- Billesley Location within the West Midlands
- Population: 26,536 (2011 Ward)
- • Density: 3,649 per km^{2}
- OS grid reference: SP095805
- Metropolitan borough: Birmingham;
- Metropolitan county: West Midlands;
- Region: West Midlands;
- Country: England
- Sovereign state: United Kingdom
- Post town: BIRMINGHAM
- Postcode district: B13/B14/B28
- Dialling code: 0121
- Police: West Midlands
- Fire: West Midlands
- Ambulance: West Midlands
- UK Parliament: Birmingham Selly Oak;

= Billesley, West Midlands =

Area of Birmingham, England

Billesley is a suburb of Birmingham, England. It is in the parliamentary constituency of Birmingham Selly Oak, Birmingham, England. It is 4 mi south east of the city centre and includes the area of Billesley itself as well as, parts of Moseley and Hall Green and much of Yardley Wood and a significant eastern portion of Kings Heath which includes one side of Wheelers Lane and Alcester Road South. It is contiguous with the Birmingham wards of Highter's Heath on the south-west, Brandwood and Kings Heath on the west, Moseley on the north and Hall Green South on the east. To the south-east is the Shirley West ward of Solihull.

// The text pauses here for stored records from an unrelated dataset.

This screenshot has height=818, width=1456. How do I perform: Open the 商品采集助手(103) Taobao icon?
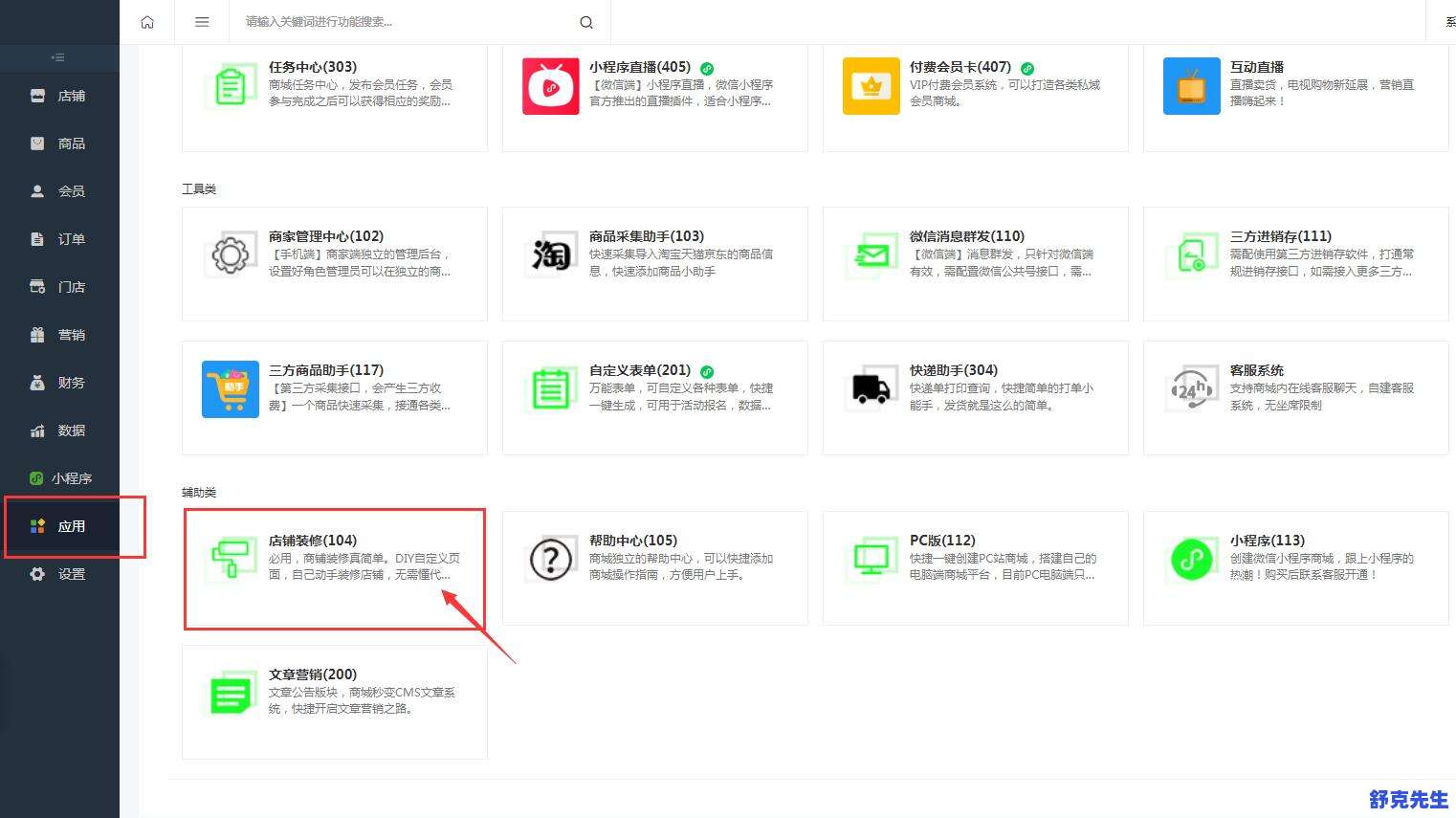coord(550,255)
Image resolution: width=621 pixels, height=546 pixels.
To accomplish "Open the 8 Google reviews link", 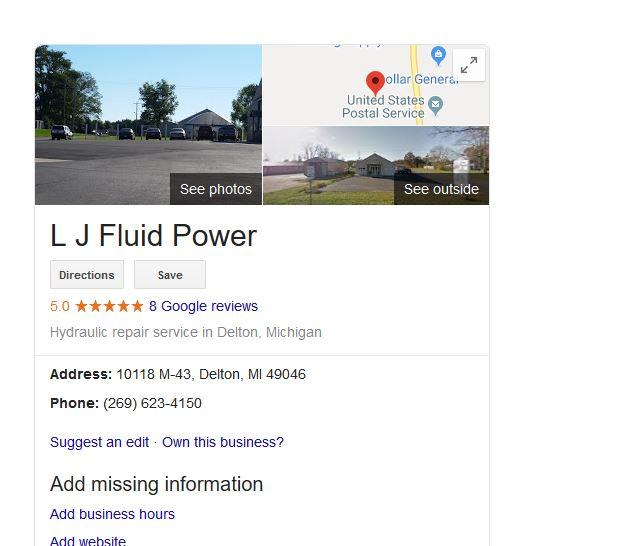I will tap(203, 306).
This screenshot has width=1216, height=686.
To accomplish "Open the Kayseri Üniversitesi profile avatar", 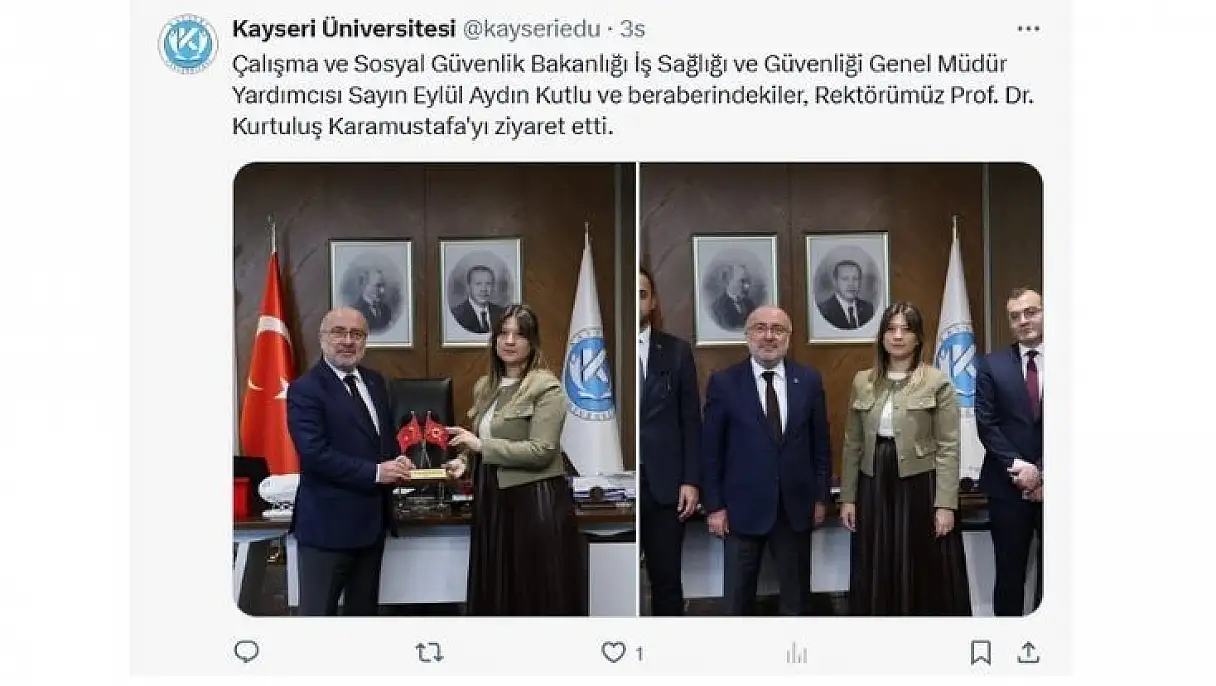I will 188,43.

The suburb of Billesley is the area bordered by Billesley Common, Chinn Brook Meadows, The Dingles and Swanshurst Park (although some streets within this area favour the broader B13 moniker of Moseley).
The expansion of this area began in 1921 with the commencement of construction of the Billesley Estates. Two districts began to form within Billesley; one on the former Ivy House Farm (north of Trittiford Rd) and the other on the former Billesley Farm (south of Trittiford Rd). By 1926, between 15 and 20 families were moving into Billesley each week and it became one of Birmingham's first council estates. Billesley has many local community groups such as Friends of Billesley Commons.

==Etymology==
The name derives from an Anglo-Saxon named Bill who established himself within the area. -Ley means "woodland clearing" and a woodland clearing is known to have existed in Billesley north of Chinn Brook.

==Demography==
The 2001 population census found that 25,874 people were living in the area with a population density of 4,537 people per km^{2} compared with 3,649 people per km^{2} for Birmingham. Billesley has an area of 6.4 km^{2}/ 566.2 hectares. Females represented 52% of the population, compared with 51.6% for the whole of Birmingham.

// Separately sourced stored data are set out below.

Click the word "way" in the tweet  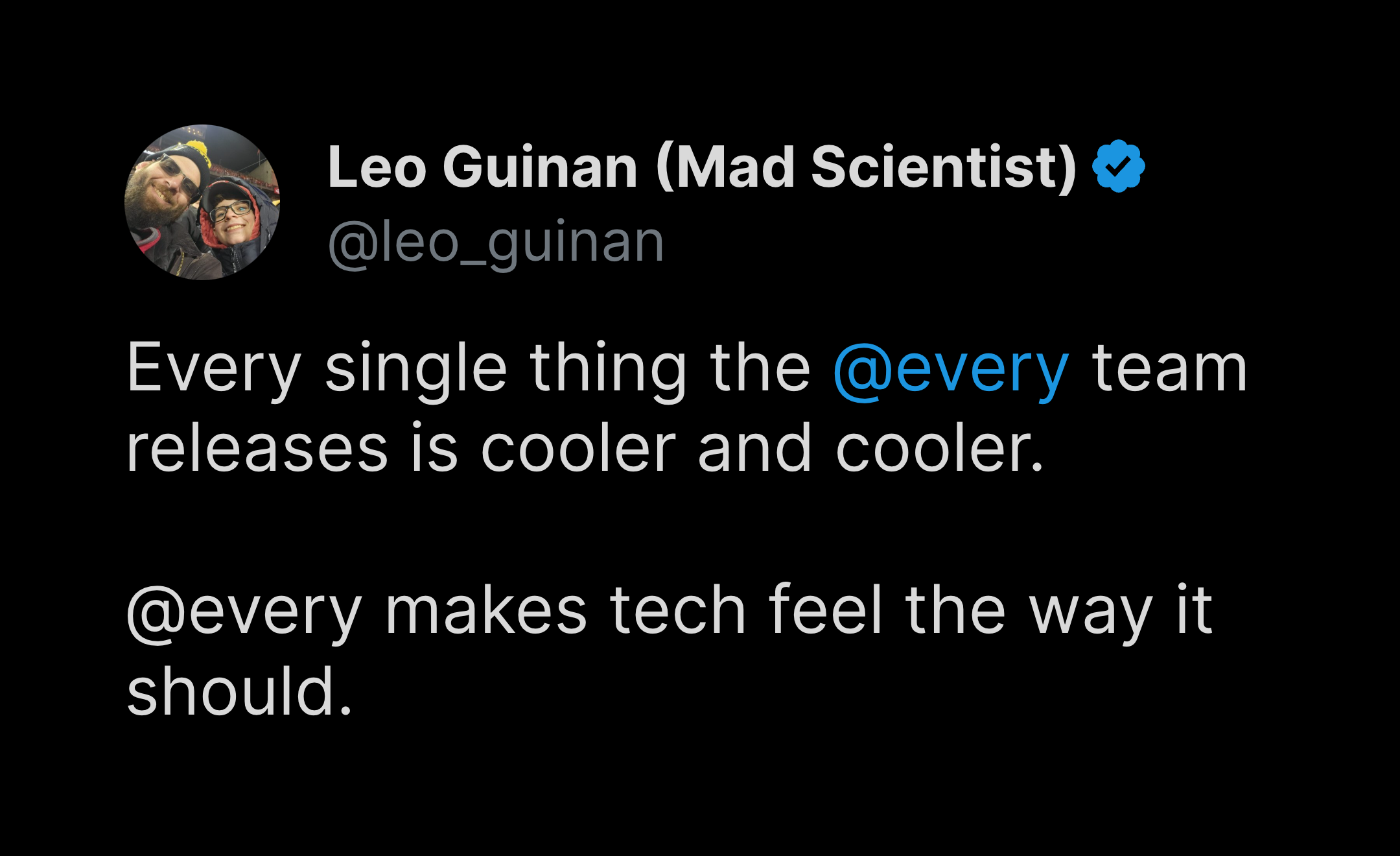pos(1091,612)
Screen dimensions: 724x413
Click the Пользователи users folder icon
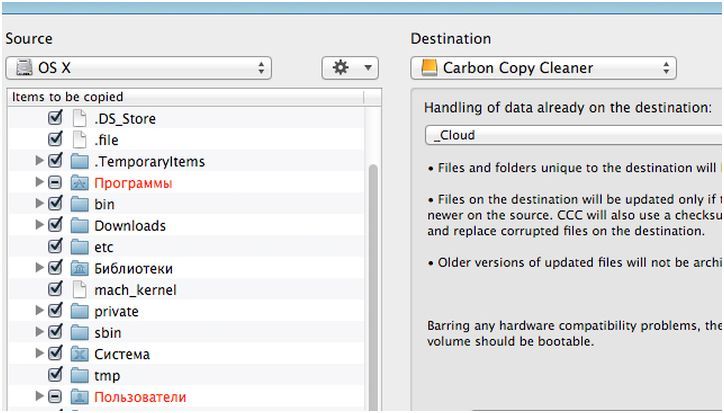pos(80,397)
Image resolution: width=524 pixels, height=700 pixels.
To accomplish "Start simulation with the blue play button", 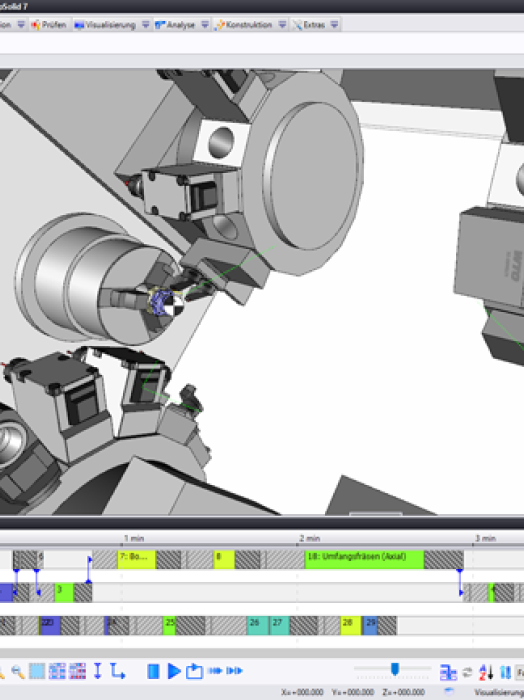I will tap(174, 671).
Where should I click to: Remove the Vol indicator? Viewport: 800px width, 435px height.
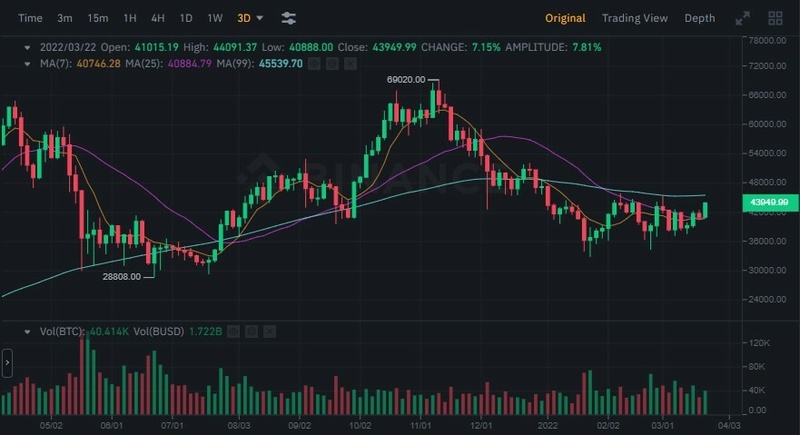click(270, 331)
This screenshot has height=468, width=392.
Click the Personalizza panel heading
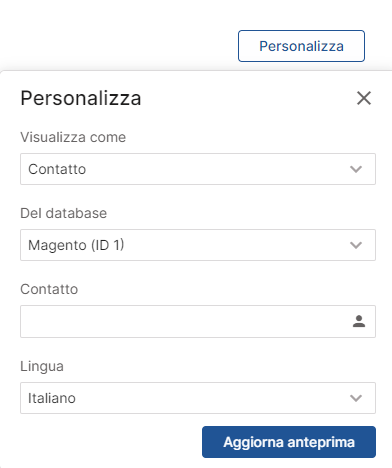click(81, 98)
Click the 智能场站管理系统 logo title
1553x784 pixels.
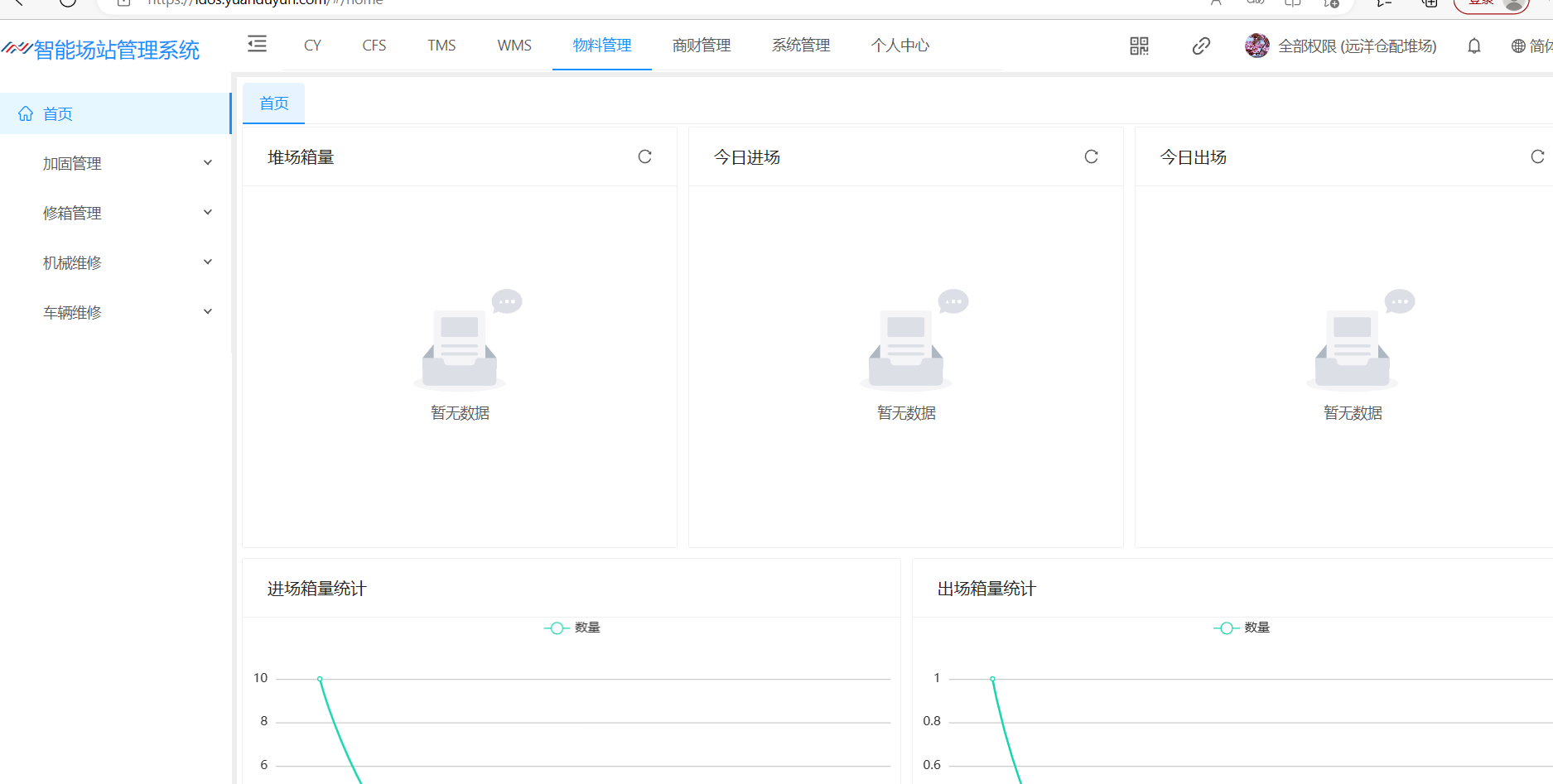click(x=116, y=51)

Billesley is not an ethnically diverse area with ethnic minorities representing 12.3% (3,312) of the ward's population compared with 29.6% for Birmingham. 8.4% of the population was born outside of the United Kingdom, lower than the Birmingham average of 16.5% and slightly lower than the national average of 9.3%. 88.1% of the population was classed as being in the broad ethnic group of White. This is higher than the Birmingham average of 70.4% yet lower than the national average of 90.9%. The Asian ethnic group was the second largest in the ward at 6.2%, below the city average of 19.5% yet higher than the national average of 4.6%. More specifically, the White British ethnic group was the largest at 83.2% and the White Irish was the second largest at 4.2%. The predominant religion in the ward is Christianity, with 71.8% of the population of the ward identifying themselves as Christians. This is near to the national average of 71.9% however is greater than the city average of 59.1%. 13.8% stated that they had no religion and 7.8% did not answer the question.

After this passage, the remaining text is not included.